About this exercise -
Within the records below, find each line with the word "computer" and copy it out.

Saved data entries
☆ ☆ ☆ ☆ ☆

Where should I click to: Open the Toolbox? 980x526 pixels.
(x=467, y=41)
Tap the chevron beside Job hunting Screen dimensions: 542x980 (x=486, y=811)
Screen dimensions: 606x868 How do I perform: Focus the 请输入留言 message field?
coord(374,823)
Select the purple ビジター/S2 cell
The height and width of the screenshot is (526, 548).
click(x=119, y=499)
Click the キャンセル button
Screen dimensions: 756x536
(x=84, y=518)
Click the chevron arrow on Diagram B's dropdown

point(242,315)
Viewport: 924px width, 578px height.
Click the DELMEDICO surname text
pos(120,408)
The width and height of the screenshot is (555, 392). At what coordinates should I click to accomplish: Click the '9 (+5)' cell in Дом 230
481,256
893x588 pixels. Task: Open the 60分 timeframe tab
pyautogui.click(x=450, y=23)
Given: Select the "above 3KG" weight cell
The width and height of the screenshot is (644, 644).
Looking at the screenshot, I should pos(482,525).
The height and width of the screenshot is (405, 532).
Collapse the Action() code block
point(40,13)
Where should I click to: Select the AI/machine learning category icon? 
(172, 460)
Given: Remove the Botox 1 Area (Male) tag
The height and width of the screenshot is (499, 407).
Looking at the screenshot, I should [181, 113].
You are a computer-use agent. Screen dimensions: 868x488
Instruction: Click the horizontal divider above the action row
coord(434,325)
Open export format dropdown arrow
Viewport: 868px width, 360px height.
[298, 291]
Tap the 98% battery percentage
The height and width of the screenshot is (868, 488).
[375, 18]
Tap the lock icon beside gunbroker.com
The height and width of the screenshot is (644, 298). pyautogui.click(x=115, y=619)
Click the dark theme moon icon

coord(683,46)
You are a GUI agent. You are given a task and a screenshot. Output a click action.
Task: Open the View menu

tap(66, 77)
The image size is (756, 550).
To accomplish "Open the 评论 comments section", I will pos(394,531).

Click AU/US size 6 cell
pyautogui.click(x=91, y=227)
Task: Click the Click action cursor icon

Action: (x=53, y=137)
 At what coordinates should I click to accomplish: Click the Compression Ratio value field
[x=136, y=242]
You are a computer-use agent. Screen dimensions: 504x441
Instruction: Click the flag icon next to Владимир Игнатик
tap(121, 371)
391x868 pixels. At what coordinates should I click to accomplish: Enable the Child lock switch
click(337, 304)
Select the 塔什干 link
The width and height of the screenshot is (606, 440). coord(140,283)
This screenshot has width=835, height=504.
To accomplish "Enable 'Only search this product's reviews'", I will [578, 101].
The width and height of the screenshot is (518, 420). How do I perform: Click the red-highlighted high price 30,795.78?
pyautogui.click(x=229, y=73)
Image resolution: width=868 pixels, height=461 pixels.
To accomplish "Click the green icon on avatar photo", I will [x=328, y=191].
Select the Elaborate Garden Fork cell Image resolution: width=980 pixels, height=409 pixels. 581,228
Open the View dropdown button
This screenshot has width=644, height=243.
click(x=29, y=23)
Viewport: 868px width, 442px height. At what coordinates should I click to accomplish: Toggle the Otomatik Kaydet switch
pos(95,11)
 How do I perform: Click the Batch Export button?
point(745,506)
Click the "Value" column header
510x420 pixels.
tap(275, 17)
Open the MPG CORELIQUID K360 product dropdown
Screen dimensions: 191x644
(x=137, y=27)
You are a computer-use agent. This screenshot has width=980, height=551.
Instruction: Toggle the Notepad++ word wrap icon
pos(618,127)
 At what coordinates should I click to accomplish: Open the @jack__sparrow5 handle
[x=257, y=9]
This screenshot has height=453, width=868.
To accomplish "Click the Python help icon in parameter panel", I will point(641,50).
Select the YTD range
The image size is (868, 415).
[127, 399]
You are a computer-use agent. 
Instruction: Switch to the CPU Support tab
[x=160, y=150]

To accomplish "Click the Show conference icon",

☆ ☆ ☆ ☆ ☆

Your response -
You are a computer-use agent. Screen dimensions: 868x488
You are a computer-use agent. Screen dimensions: 504x441
You are a computer-use agent. This screenshot has width=980, height=551.
You are a computer-use agent. 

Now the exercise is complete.